I’ve spent the last 5 years traveling the world photographing the world, its people, their culture, and issues of physical and spiritual hunger. And I’ve been writing. By the time my third book, Vision & Voice, is out I will have released 3 books in just over one year. I’m tired!
But I’ve also been learning. Photographers are by nature observers. You can’t photograph what you first can’t see or experience.
Henri-Cartier Bresson said : Photography is nothing – it’s life that interests me. I resonate strongly with that, and I think my books reflect a similar feeling – that photography is not an end in itself but a means by which we see the world, interact with it, and say to the rest of the world, “look at this!” So in the spirit of that, I offer 5 things I’ve seen over the last 5 years.
1. There is an artist and a geek in all of us. One is the heart, one is the brain, and while they exist in different ways in all of us, one can’t get along without the other. The poet or artist is the passionate, emotional place in all of us. the geek is the one obsessed with email. Or a camera. Or lines of code. And they can live without each other, we are more whole and our work is better when they find balance. As a photographer my craft is tended to by the geek, but my vision is nurtured by the artist, my heart. When both are fully engaged I not only have more to say, with greater passion and urgency, but I have greater skills with which to say it.
2. It is our mistakes that fuel our successes. Our victories are the result of failing, making mistakes, and learning from those. No different with a camera in my hand. We love being safe. Traveling to safe places, taking safe photographs, never venturing too far from the beaten path into risk or experimentation. To grow as an artist, a chef, a writer, a computer programmer, we must learn to listen to the voice that whispers to us – WHAT IF? and be willing to fail and make more mistakes in the pursuit of those possibilities.
3. There is a profound difference between making a living and having a life. The subtitle of VisionMongers is Making a Life and Living in Photography, and it was so-named because the point of photography for those of us that are passionate about it, is not making money, it’s to do what we are passionate about and in so-doing to make enough money to keep doing what we love. The job of the artist, of the human being, is to do what we love and with it to make this world a brighter place, and then to sustain that. For some that might be leveraging skills as a photographer to make that living, but for others it might be working at Starbucks. But make no mistake about it, making a living and making a life are often not the same thing. But they can be.
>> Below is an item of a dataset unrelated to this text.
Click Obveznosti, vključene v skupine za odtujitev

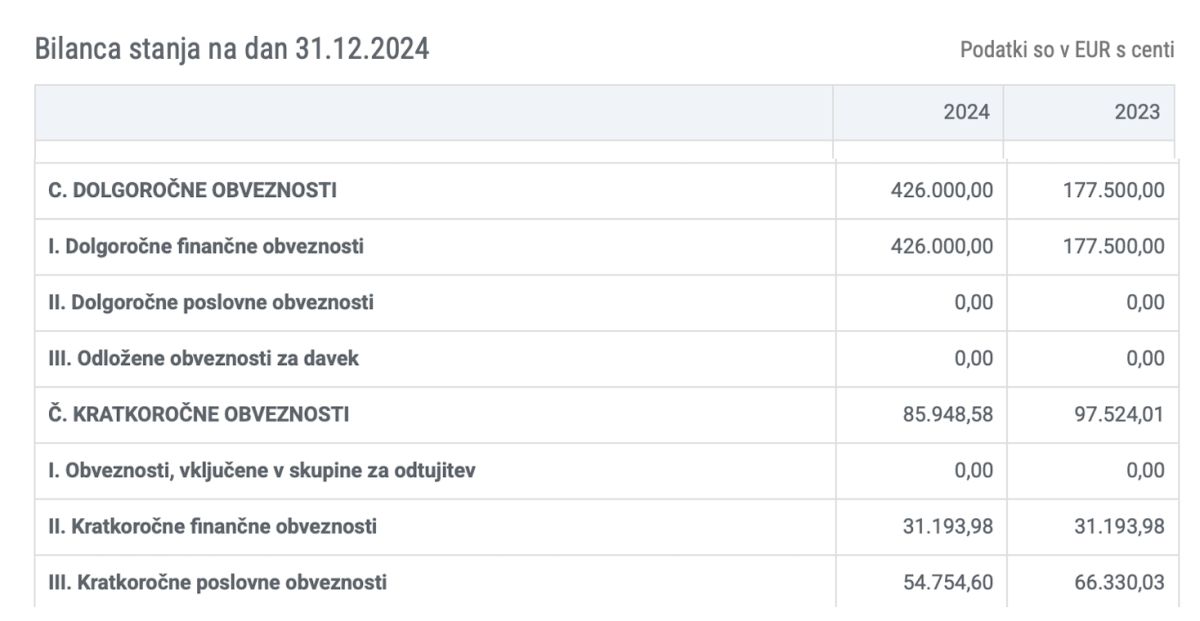coord(261,470)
4. Life is Short, Live with Intention. People get confused when I throw the word VISION around as much as I do, so I’ve taken to switching it out and using the word INTENTION. As photographers we are responsible for every element that finds itself in the frame of our image. If it’s there it’s because you put it there or chose to exclude it. Your vision or intention for the image drives what you include or exclude from the frame. You use a different lens to crop something out, you move here, you move there, you wait for the light to change. You have precious moments in which to do so. And so it is with life. You have a frame in which to tell your story, and a brief moment which in hindsight will seem like no longer than the blink that is 1/60th of a second. You can live with intention and vision and create a story within that frame that will endure, or you can let it happen to you, taking the odd snapshot along the way.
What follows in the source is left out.